▶ **What the exercise asks**:
Reproduce verbatim the final portion of the material below, from the line containing "Where should I click to: Click the hard" through its last line, and nothing else.

▶ **Data section**:
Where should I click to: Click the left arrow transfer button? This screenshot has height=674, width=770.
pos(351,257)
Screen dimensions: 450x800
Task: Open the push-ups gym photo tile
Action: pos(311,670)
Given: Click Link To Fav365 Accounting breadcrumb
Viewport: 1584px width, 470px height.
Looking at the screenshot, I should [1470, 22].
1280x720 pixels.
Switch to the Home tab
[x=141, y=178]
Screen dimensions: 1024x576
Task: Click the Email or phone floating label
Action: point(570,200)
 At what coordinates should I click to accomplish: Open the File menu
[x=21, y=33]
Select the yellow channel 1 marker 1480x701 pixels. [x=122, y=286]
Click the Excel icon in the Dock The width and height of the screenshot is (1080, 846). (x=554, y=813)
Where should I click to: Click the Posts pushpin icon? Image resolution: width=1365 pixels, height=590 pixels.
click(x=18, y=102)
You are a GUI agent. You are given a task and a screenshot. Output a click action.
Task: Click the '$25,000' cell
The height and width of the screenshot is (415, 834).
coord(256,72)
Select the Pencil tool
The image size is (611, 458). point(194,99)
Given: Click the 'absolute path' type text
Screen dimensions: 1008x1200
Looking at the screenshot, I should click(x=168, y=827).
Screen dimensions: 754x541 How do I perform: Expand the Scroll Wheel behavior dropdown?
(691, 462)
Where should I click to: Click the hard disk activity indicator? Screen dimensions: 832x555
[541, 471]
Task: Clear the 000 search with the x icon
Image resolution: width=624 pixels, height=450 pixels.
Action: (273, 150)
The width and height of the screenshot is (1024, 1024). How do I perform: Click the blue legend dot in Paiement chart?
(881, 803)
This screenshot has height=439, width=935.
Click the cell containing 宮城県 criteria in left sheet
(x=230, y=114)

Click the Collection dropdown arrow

▶ **Solution below**:
Where should I click to: Click the hard disk activity indicator? Screen dimensions: 832x555
[541, 471]
Task: Clear the 000 search with the x icon
Image resolution: width=624 pixels, height=450 pixels.
Action: (273, 150)
The width and height of the screenshot is (1024, 1024). How do I perform: Click the blue legend dot in Paiement chart?
(881, 803)
This screenshot has height=439, width=935.
Click the cell containing 宮城県 criteria in left sheet
(x=230, y=114)

Click the Collection dropdown arrow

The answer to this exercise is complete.